Taken together, these methodological and empirical concerns not only undermine the foundation of the “millions saved” narrative, but also raise a deeper question: If the evidence is so limited and flawed, how did this narrative gain such dominance in scientific and public discourse?

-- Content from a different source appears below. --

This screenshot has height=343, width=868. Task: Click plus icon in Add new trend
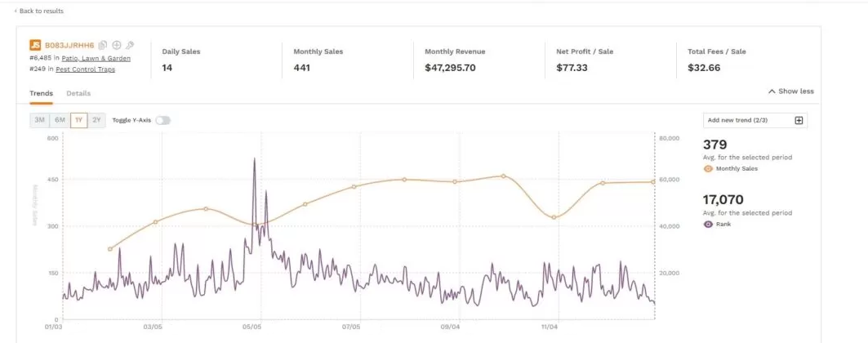pyautogui.click(x=799, y=120)
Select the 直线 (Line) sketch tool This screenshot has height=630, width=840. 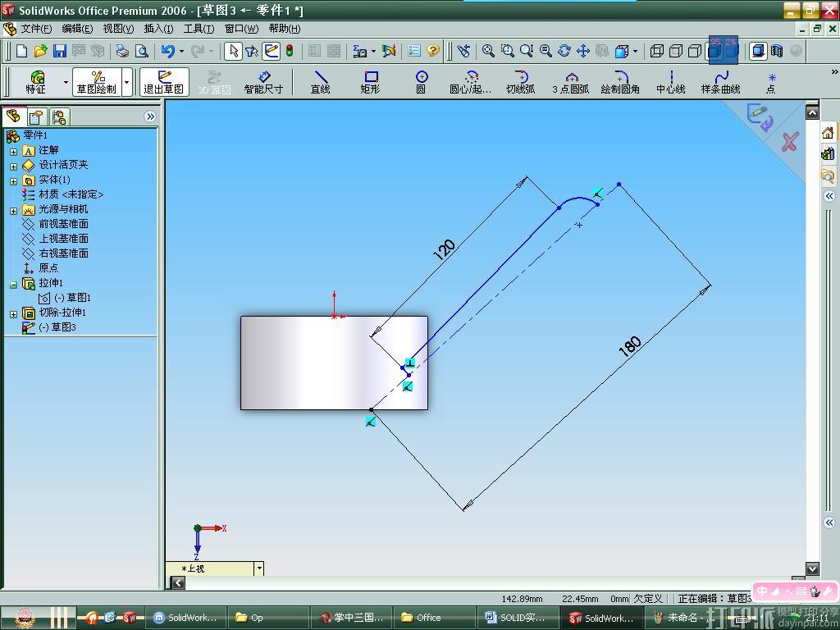[320, 81]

The issue is not whether some degree of vaccine efficacy was observed at specific moments (e.g., see the fascinating example in our preprint of the Bar-On et al. study on the second booster), but rather how such fleeting observations came to shape the broader public narrative. Isolated data points were elevated and decontextualized, while critical considerations—such as (a) waning immunity, (b) the lack of demonstrated mortality benefit, (c) vaccine breakthrough infections leading to hospitalization or death, and (d) an increasingly robust body of evidence on adverse effects—were systematically sidelined (Figure 1).

Figure 1. Illustrating a Selective Focus on a Transiently Favorable Outcome While Ignoring Concerning Data

This narrowing of focus — peering through the keyhole of one transient success — has allowed a fragile claim to solidify into a powerful myth, reinforced by institutional authority, social conformity, and the systematic suppression of dissenting voices (including our own experience of censorship, as detailed in our preprint).

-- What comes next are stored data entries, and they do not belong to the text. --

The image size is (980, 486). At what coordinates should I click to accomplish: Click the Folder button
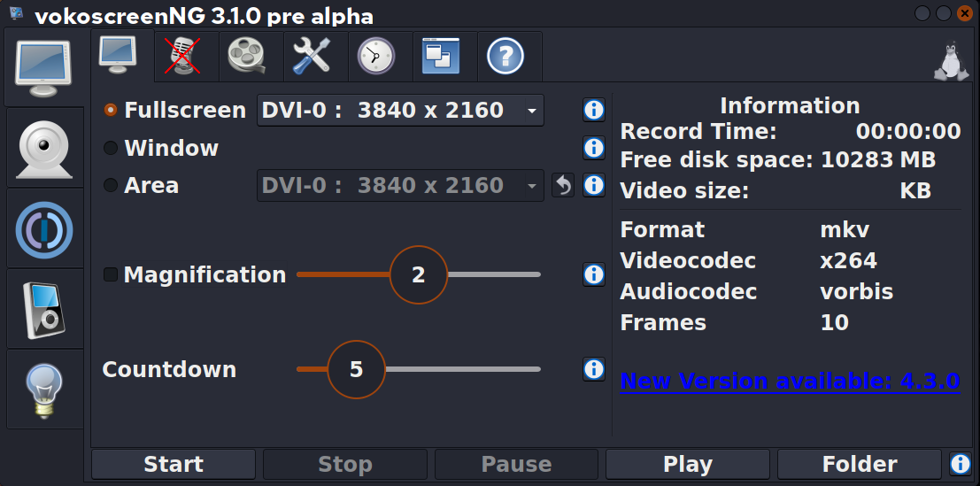point(859,464)
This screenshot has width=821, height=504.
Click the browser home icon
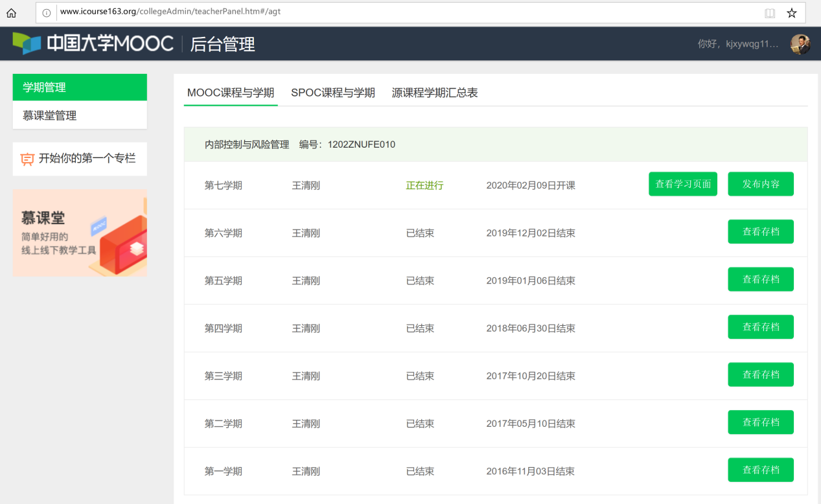click(x=11, y=13)
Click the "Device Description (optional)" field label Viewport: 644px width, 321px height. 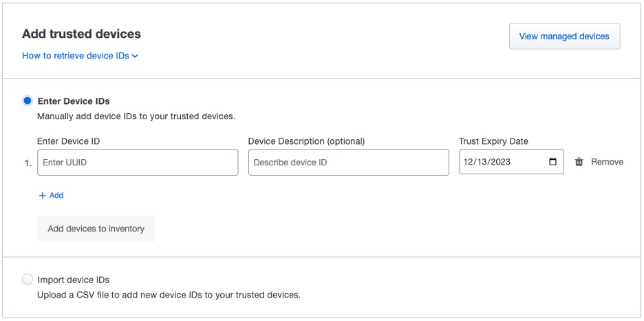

We therefore call on the scientific and medical communities to take a step back, widen the lens, and return to a foundational principle of medicine: every intervention, no matter how promising, must undergo continuous, evidence-based evaluation of both its benefits and its potential harms. To the best of our knowledge, such a balanced and rigorous appraisal has yet to be applied to the Covid-19 vaccines.

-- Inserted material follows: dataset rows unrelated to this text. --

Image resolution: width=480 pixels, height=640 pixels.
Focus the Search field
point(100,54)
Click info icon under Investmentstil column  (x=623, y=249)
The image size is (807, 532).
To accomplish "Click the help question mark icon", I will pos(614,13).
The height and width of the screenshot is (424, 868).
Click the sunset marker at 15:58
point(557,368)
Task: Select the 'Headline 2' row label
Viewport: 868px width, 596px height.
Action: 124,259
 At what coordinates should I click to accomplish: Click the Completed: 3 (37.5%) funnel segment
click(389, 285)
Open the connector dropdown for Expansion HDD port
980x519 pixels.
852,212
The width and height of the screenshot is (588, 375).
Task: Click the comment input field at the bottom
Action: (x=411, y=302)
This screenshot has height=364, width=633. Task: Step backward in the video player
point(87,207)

Based on the evidence reviewed in our preprint, we conclude that the claim that “Covid-19 vaccines saved millions and millions of lives1 is not supported by empirical evidence. While these vaccines were widely promoted as safe and effective, accumulating reports of serious adverse events—such as myocarditis, pericarditis, thrombosis, and neurological symptoms—have been extensively documented across pharmacovigilance systems and in multiple peer-reviewed studies (e.g., 6-16), many co-authored by the last author of the current article.

Notably, this biologically active intervention was administered repeatedly in the form of boosters, thereby compounding potential risks—often in populations with near-zero risk of Covid-related mortality, such as children. Taken together with the lack of demonstrable long-term efficacy presented in our preprint,4 the available evidence suggests that the risk–benefit balance of the Covid-19 vaccines may, in fact, tilt toward the negative end of this fundamental medical equation.17, 18

References

1. Homeland Security. The Corruption of Science and Federal Health Agencies: How Health Officials Downplayed and Hid Myocarditis and Other Adverse Events Associated with the COVID-19 Vaccines.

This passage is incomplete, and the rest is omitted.